Reproduce exactly the lines from the top of the records below through the line holding "Task: Open the 演示空间 workspace dropdown".

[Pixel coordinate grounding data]
━━━━━━━━━━━━━━━━

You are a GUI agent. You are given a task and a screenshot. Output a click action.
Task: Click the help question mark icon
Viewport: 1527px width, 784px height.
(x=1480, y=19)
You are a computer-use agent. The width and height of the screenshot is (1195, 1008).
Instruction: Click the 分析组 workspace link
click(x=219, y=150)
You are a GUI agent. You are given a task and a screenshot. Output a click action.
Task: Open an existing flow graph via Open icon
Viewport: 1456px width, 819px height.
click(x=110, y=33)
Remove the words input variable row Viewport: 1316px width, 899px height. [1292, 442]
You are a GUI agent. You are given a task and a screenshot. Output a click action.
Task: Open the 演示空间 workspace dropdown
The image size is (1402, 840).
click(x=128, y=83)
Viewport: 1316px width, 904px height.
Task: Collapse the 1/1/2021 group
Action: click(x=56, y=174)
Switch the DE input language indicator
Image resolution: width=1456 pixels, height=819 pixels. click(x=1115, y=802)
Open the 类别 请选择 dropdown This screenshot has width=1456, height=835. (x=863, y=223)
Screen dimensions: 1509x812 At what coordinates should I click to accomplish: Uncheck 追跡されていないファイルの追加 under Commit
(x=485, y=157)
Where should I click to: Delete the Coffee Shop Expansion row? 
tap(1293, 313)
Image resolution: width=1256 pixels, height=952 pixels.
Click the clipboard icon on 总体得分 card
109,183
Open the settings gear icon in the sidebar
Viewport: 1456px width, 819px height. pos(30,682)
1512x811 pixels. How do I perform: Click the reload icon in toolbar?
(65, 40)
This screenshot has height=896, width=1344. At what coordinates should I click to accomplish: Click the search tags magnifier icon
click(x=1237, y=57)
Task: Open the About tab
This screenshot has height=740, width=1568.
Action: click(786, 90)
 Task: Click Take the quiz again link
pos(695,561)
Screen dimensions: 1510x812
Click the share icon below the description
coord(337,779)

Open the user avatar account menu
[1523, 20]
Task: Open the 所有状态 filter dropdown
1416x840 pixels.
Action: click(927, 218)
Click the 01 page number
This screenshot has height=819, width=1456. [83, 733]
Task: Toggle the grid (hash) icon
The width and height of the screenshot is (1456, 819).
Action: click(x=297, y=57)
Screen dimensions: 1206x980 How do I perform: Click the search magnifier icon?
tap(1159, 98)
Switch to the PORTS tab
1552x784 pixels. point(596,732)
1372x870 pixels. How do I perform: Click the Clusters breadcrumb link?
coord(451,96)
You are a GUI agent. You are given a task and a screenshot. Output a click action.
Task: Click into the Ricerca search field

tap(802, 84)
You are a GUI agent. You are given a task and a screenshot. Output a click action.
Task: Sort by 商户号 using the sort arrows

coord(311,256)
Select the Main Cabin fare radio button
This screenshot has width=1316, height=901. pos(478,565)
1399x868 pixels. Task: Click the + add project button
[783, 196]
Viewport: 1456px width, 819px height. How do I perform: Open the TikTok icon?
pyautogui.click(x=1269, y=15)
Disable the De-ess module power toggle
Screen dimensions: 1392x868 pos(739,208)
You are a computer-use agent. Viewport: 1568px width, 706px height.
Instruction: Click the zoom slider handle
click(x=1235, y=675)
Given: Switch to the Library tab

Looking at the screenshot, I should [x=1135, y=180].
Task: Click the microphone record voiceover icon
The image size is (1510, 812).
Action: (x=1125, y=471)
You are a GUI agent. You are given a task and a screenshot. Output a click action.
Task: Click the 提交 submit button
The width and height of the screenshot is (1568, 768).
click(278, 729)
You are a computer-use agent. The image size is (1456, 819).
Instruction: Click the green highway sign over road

━━━━━━━━━━━━━━━━

§ **Answer box**:
You are a GUI agent. You are given a task and a screenshot. Output a click action.
Task: Click the help question mark icon
Viewport: 1527px width, 784px height.
(x=1480, y=19)
You are a computer-use agent. The width and height of the screenshot is (1195, 1008).
Instruction: Click the 分析组 workspace link
click(x=219, y=150)
You are a GUI agent. You are given a task and a screenshot. Output a click action.
Task: Open an existing flow graph via Open icon
Viewport: 1456px width, 819px height.
click(x=110, y=33)
Remove the words input variable row Viewport: 1316px width, 899px height. [1292, 442]
You are a GUI agent. You are given a task and a screenshot. Output a click action.
Task: Open the 演示空间 workspace dropdown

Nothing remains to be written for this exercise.